§ **Exercise input**
-.-.-
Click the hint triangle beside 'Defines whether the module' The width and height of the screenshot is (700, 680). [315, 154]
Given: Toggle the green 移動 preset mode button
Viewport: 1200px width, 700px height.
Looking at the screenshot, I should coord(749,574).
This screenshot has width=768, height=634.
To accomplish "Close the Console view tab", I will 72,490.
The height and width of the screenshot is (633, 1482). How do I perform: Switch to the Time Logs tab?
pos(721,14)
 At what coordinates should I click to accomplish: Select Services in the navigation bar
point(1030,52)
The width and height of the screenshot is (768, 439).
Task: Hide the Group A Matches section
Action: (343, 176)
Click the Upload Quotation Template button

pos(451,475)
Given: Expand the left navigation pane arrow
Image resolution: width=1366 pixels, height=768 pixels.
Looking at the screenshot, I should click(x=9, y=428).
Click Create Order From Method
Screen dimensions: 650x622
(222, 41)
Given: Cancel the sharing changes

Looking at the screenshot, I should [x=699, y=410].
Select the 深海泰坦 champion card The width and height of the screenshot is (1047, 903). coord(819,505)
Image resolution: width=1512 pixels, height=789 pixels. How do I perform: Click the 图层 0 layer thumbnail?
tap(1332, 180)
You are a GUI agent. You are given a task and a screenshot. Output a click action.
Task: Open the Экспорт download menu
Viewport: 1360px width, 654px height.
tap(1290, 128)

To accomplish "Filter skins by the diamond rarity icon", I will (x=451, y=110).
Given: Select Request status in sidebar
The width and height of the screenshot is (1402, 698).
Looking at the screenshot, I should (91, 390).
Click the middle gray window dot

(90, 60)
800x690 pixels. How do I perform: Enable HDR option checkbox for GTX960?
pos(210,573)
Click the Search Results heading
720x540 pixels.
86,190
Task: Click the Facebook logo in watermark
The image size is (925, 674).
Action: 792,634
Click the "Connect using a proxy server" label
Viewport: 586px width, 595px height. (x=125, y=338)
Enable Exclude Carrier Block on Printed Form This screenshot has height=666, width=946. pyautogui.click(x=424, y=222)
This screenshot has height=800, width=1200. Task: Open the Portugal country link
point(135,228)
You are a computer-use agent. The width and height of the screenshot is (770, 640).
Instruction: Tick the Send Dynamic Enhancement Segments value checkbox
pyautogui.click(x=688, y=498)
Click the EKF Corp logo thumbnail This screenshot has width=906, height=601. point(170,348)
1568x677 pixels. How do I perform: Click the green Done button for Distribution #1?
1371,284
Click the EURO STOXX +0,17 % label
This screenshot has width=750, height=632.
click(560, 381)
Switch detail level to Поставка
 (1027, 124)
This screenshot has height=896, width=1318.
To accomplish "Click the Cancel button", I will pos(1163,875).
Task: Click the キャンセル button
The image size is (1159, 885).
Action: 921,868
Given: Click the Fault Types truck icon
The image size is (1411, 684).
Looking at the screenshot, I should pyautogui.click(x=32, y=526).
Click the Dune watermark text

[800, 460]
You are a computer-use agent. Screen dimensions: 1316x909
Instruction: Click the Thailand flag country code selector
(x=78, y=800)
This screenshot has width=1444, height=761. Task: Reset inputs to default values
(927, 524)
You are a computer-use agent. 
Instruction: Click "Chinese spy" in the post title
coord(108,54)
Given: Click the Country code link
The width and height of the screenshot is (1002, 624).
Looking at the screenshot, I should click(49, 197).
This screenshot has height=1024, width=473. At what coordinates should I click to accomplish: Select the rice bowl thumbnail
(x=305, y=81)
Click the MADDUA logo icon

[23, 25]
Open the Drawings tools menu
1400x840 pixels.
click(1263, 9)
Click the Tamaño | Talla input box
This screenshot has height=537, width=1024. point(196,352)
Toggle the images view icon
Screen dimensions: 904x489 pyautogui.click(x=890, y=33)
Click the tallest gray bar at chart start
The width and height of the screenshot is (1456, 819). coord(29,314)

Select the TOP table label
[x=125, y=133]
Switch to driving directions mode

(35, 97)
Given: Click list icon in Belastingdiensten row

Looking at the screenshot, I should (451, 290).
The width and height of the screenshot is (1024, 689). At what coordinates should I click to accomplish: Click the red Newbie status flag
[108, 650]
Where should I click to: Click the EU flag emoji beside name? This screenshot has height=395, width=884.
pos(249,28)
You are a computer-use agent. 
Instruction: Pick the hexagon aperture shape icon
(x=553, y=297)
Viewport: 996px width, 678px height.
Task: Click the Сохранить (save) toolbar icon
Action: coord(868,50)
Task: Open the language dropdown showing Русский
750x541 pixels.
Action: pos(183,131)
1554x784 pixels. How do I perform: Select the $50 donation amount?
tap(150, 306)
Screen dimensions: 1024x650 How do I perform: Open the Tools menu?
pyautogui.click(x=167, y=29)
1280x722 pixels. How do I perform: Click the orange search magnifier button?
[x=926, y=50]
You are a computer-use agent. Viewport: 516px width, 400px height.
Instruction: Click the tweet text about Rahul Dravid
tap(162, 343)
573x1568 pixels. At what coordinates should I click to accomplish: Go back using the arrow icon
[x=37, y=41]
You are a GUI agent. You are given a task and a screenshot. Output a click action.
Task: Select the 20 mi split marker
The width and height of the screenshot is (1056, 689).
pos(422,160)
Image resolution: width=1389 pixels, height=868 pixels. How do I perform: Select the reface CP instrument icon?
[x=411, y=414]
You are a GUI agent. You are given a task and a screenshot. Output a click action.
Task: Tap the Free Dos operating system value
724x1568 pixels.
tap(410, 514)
-.-.-
§ **What is needed**
Each line in the material above must be retyped without alteration.

§ **Task solution**
Click the hint triangle beside 'Defines whether the module' The width and height of the screenshot is (700, 680). [315, 154]
Given: Toggle the green 移動 preset mode button
Viewport: 1200px width, 700px height.
Looking at the screenshot, I should coord(749,574).
This screenshot has width=768, height=634.
To accomplish "Close the Console view tab", I will 72,490.
The height and width of the screenshot is (633, 1482). How do I perform: Switch to the Time Logs tab?
pos(721,14)
 At what coordinates should I click to accomplish: Select Services in the navigation bar
point(1030,52)
The width and height of the screenshot is (768, 439).
Task: Hide the Group A Matches section
Action: (343, 176)
Click the Upload Quotation Template button

pos(451,475)
Given: Expand the left navigation pane arrow
Image resolution: width=1366 pixels, height=768 pixels.
Looking at the screenshot, I should click(x=9, y=428).
Click Create Order From Method
Screen dimensions: 650x622
(222, 41)
Given: Cancel the sharing changes

Looking at the screenshot, I should [x=699, y=410].
Select the 深海泰坦 champion card The width and height of the screenshot is (1047, 903). coord(819,505)
Image resolution: width=1512 pixels, height=789 pixels. How do I perform: Click the 图层 0 layer thumbnail?
tap(1332, 180)
You are a GUI agent. You are given a task and a screenshot. Output a click action.
Task: Open the Экспорт download menu
Viewport: 1360px width, 654px height.
tap(1290, 128)

To accomplish "Filter skins by the diamond rarity icon", I will (x=451, y=110).
Given: Select Request status in sidebar
The width and height of the screenshot is (1402, 698).
Looking at the screenshot, I should (91, 390).
Click the middle gray window dot

(90, 60)
800x690 pixels. How do I perform: Enable HDR option checkbox for GTX960?
pos(210,573)
Click the Search Results heading
720x540 pixels.
86,190
Task: Click the Facebook logo in watermark
The image size is (925, 674).
Action: 792,634
Click the "Connect using a proxy server" label
Viewport: 586px width, 595px height. (x=125, y=338)
Enable Exclude Carrier Block on Printed Form This screenshot has height=666, width=946. pyautogui.click(x=424, y=222)
This screenshot has height=800, width=1200. Task: Open the Portugal country link
point(135,228)
You are a computer-use agent. The width and height of the screenshot is (770, 640).
Instruction: Tick the Send Dynamic Enhancement Segments value checkbox
pyautogui.click(x=688, y=498)
Click the EKF Corp logo thumbnail This screenshot has width=906, height=601. point(170,348)
1568x677 pixels. How do I perform: Click the green Done button for Distribution #1?
1371,284
Click the EURO STOXX +0,17 % label
This screenshot has width=750, height=632.
click(560, 381)
Switch detail level to Поставка
 (1027, 124)
This screenshot has height=896, width=1318.
To accomplish "Click the Cancel button", I will pos(1163,875).
Task: Click the キャンセル button
The image size is (1159, 885).
Action: 921,868
Given: Click the Fault Types truck icon
The image size is (1411, 684).
Looking at the screenshot, I should pyautogui.click(x=32, y=526).
Click the Dune watermark text

[800, 460]
You are a computer-use agent. Screen dimensions: 1316x909
Instruction: Click the Thailand flag country code selector
(x=78, y=800)
This screenshot has width=1444, height=761. Task: Reset inputs to default values
(927, 524)
You are a computer-use agent. 
Instruction: Click "Chinese spy" in the post title
coord(108,54)
Given: Click the Country code link
The width and height of the screenshot is (1002, 624).
Looking at the screenshot, I should click(49, 197).
This screenshot has height=1024, width=473. At what coordinates should I click to accomplish: Select the rice bowl thumbnail
(x=305, y=81)
Click the MADDUA logo icon

[23, 25]
Open the Drawings tools menu
1400x840 pixels.
click(1263, 9)
Click the Tamaño | Talla input box
This screenshot has height=537, width=1024. point(196,352)
Toggle the images view icon
Screen dimensions: 904x489 pyautogui.click(x=890, y=33)
Click the tallest gray bar at chart start
The width and height of the screenshot is (1456, 819). coord(29,314)

Select the TOP table label
[x=125, y=133]
Switch to driving directions mode

(35, 97)
Given: Click list icon in Belastingdiensten row

Looking at the screenshot, I should (451, 290).
The width and height of the screenshot is (1024, 689). At what coordinates should I click to accomplish: Click the red Newbie status flag
[108, 650]
Where should I click to: Click the EU flag emoji beside name? This screenshot has height=395, width=884.
pos(249,28)
You are a computer-use agent. 
Instruction: Pick the hexagon aperture shape icon
(x=553, y=297)
Viewport: 996px width, 678px height.
Task: Click the Сохранить (save) toolbar icon
Action: coord(868,50)
Task: Open the language dropdown showing Русский
750x541 pixels.
Action: pos(183,131)
1554x784 pixels. How do I perform: Select the $50 donation amount?
tap(150, 306)
Screen dimensions: 1024x650 How do I perform: Open the Tools menu?
pyautogui.click(x=167, y=29)
1280x722 pixels. How do I perform: Click the orange search magnifier button?
[x=926, y=50]
You are a computer-use agent. Viewport: 516px width, 400px height.
Instruction: Click the tweet text about Rahul Dravid
tap(162, 343)
573x1568 pixels. At what coordinates should I click to accomplish: Go back using the arrow icon
[x=37, y=41]
You are a GUI agent. You are given a task and a screenshot. Output a click action.
Task: Select the 20 mi split marker
The width and height of the screenshot is (1056, 689).
pos(422,160)
Image resolution: width=1389 pixels, height=868 pixels. How do I perform: Select the reface CP instrument icon?
[x=411, y=414]
You are a GUI agent. You are given a task and a screenshot. Output a click action.
Task: Tap the Free Dos operating system value
724x1568 pixels.
tap(410, 514)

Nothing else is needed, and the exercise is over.